Singapore’s New Data Laws Lend a Competitive Advantage

Singapore has consistently kept abreast of changing data privacy laws over the past decade. Now, its Personal Data Protection Commission has updated data privacy protection laws to give itself broader enforcement power and mandate breach notifications. And notably, intentional and accidental mishandling of data will now be categorized as a criminal offense in Singapore.

Other updates include granting consumers the right to know if their data is accurate, and how it is used and sold. Consent must be obtained to use or sell data, and must meet the requirement of legitimate use as outlined by the PDPC. Additionally, organizations must appoint a Data Protection Officer (see ADCG’s hiring guide here) and refrain from marketing to consumers to individuals registered with a Do Not Call registry.

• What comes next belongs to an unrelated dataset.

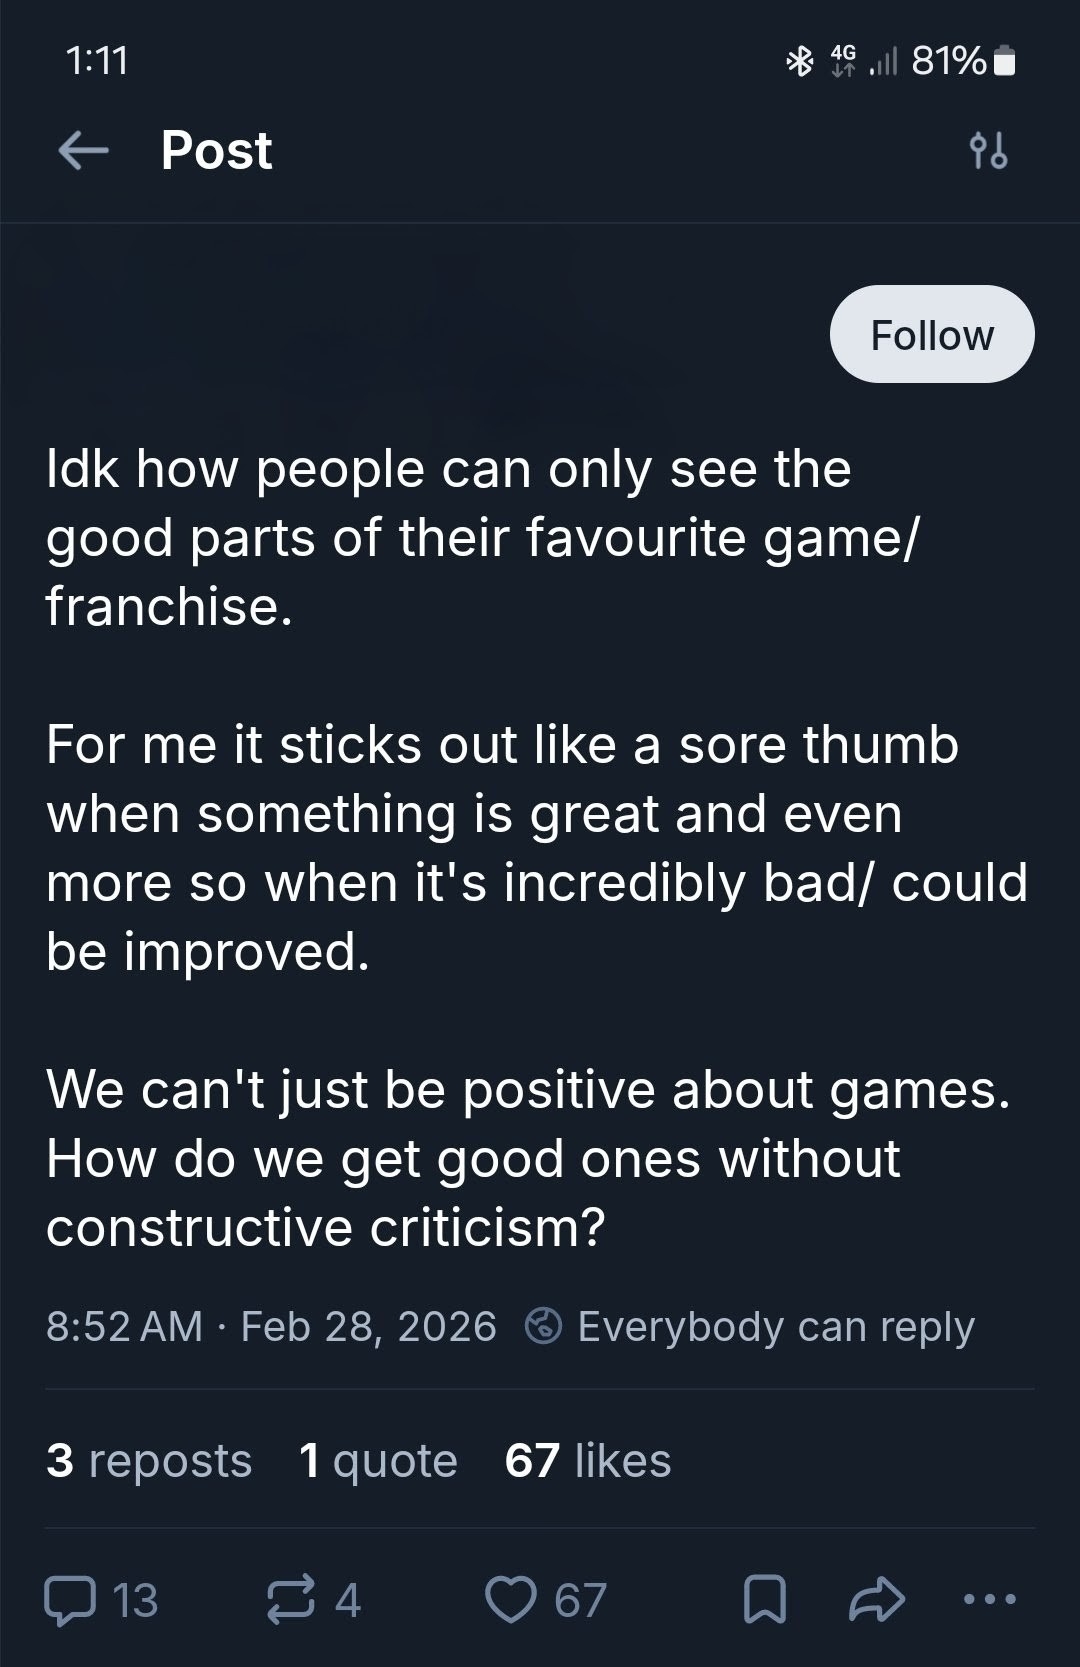
Task: Tap the 81% battery indicator
Action: click(x=964, y=62)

And of course, data must be kept secure.

In addition to categorizing mishandling as a criminal offense, the PDPC plans to raise fines–by February 2022, violators could pay up to $1 million or 10% of annual gross income.

The updates come for a country that is one of the global leaders in per-capita income–JD Supra reports that Singapore’s new data privacy protection laws are motivated by a desire to stay competitive: “While most of Europe has human rights as the basis of its data protection laws, Singapore’s laws are centered around securing the country’s place in the global economic marketplace. Singapore is one of the world’s leaders in per capita income, has the highest percentage of millionaires in the world and has the highest ratio of trade to GDP in the world.”

Getting serious about data privacy can certainly be viewed as a global sign of how smaller organizations should view data privacy–as a competitive advantage.